▸ Written request
Copy out everything in the data below, from the line that contains "You are a computer-use agent. Screen" down through the last line, both ends included and without changing a word. Leave the pictures out.

+--

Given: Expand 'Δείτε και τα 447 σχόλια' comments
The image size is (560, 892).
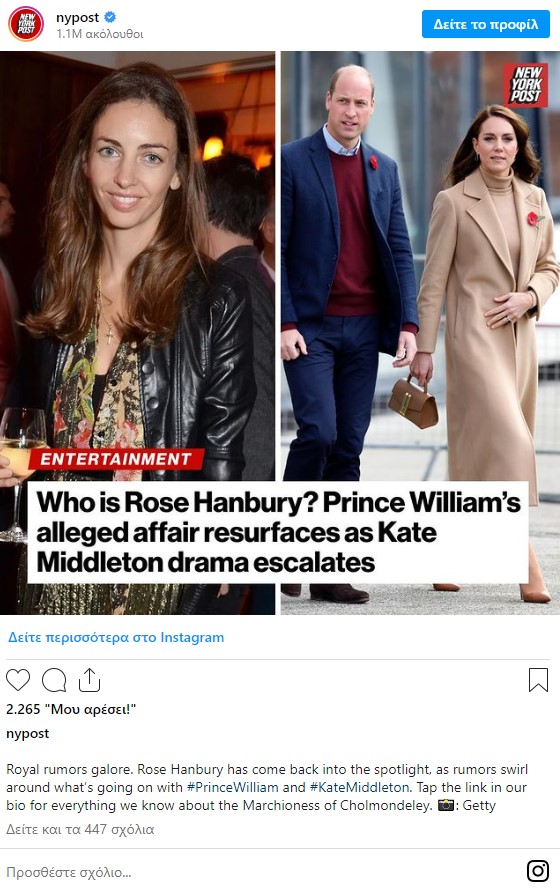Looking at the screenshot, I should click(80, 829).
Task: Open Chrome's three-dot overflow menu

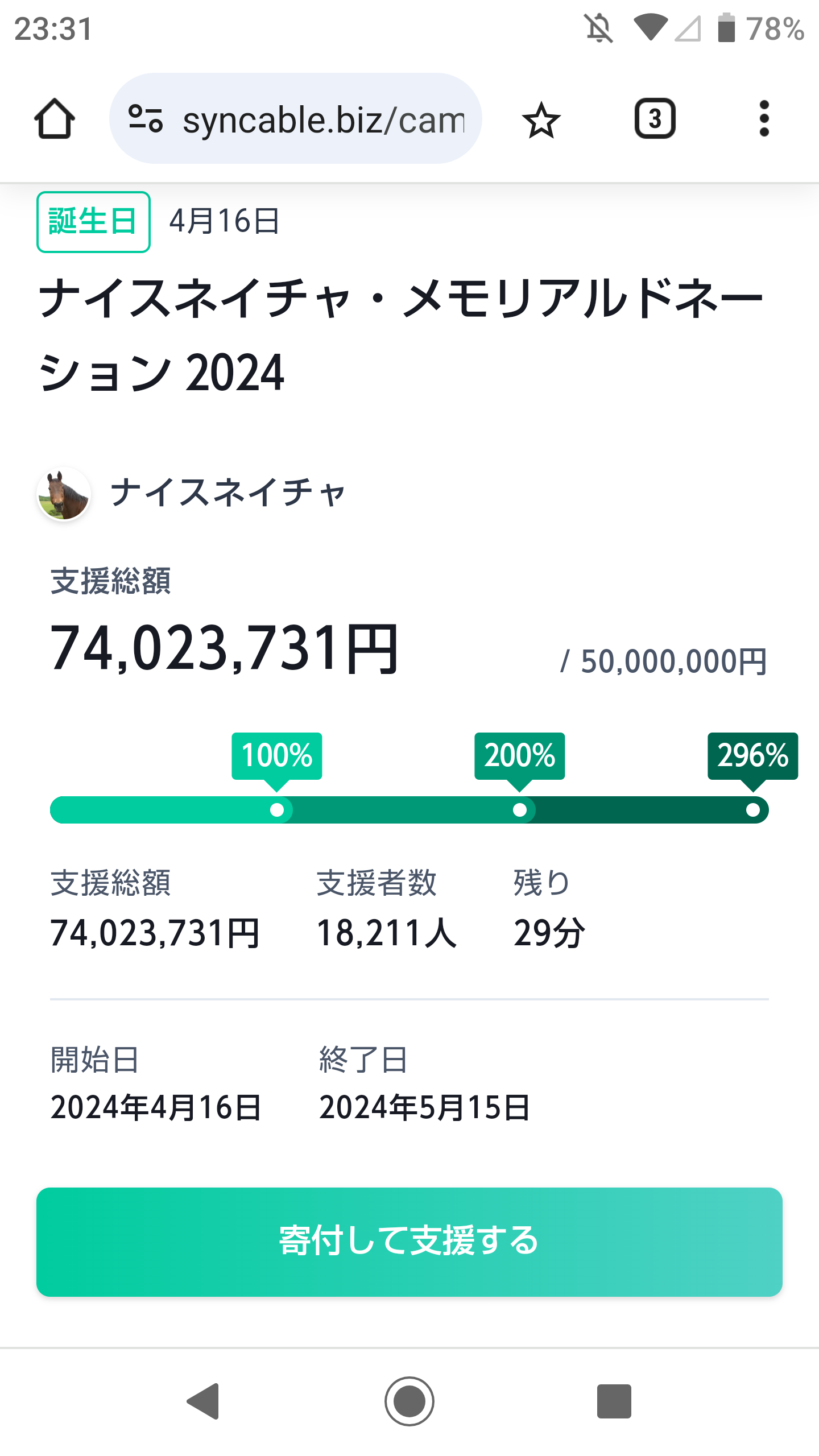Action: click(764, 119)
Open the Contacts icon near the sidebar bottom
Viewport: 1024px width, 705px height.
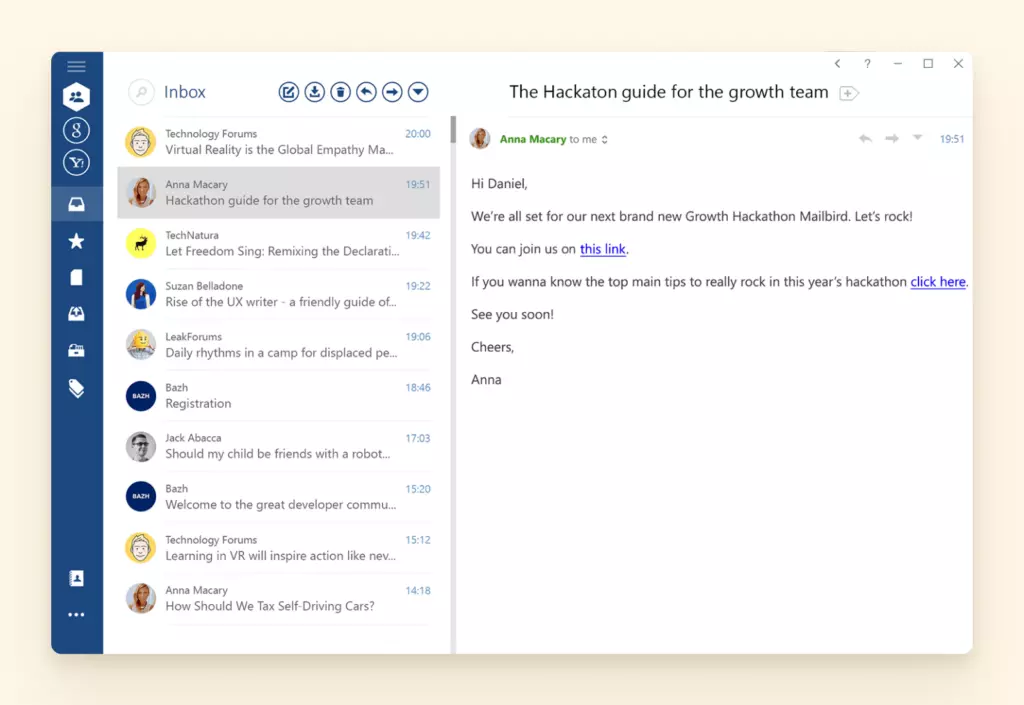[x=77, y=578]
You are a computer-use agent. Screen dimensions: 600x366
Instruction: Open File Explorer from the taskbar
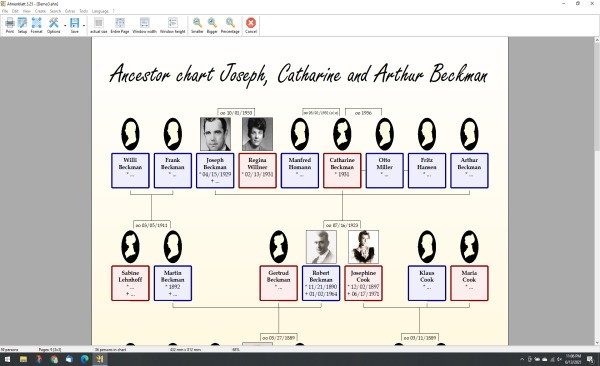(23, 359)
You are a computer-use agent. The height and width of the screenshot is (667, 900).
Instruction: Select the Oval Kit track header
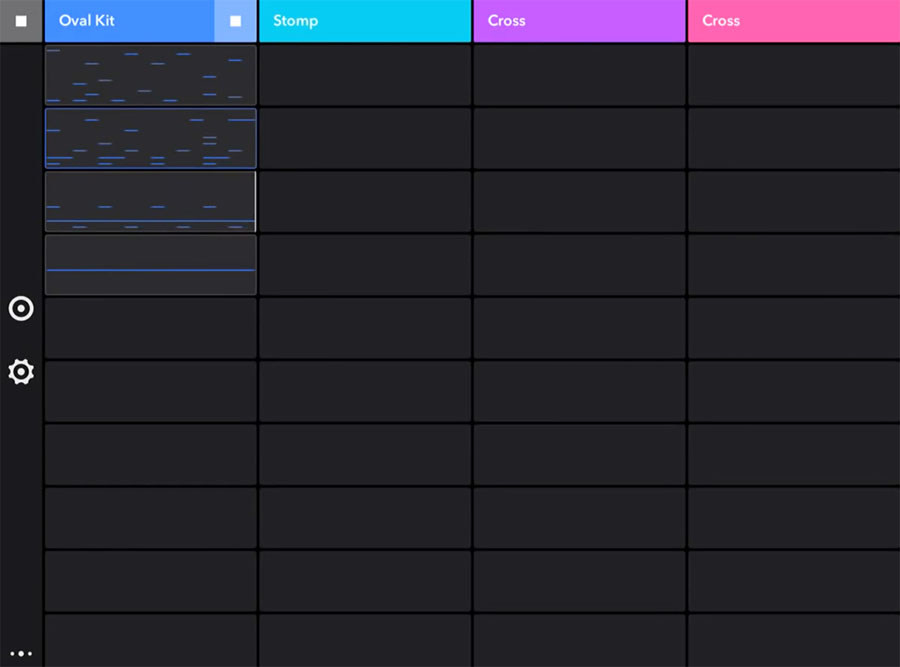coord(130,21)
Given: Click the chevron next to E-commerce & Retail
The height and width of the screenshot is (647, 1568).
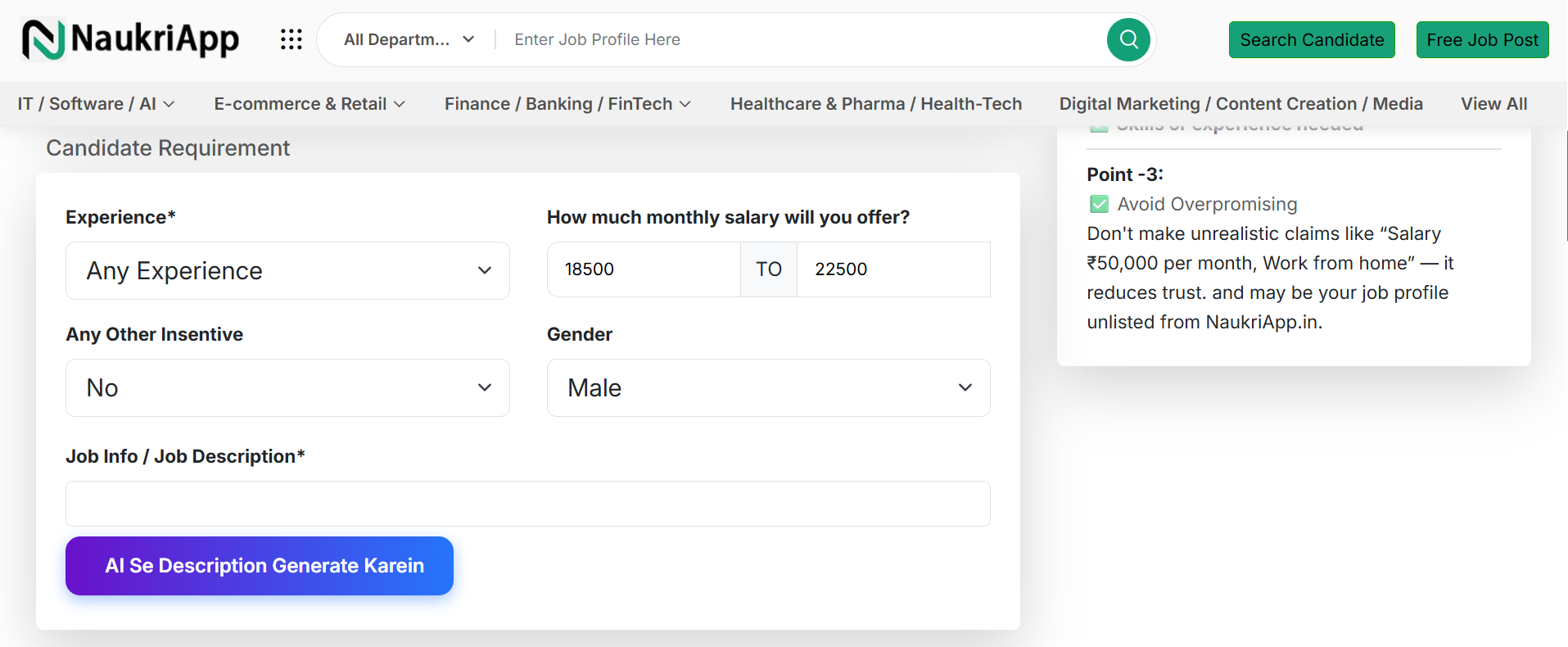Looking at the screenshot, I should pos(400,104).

+--

▸ Written response
You are a computer-use agent. Screen dimensions: 600x366
Instruction: Open File Explorer from the taskbar
(23, 359)
You are a computer-use agent. The height and width of the screenshot is (667, 900).
Instruction: Select the Oval Kit track header
coord(130,21)
Given: Click the chevron next to E-commerce & Retail
The height and width of the screenshot is (647, 1568).
Looking at the screenshot, I should pos(400,104).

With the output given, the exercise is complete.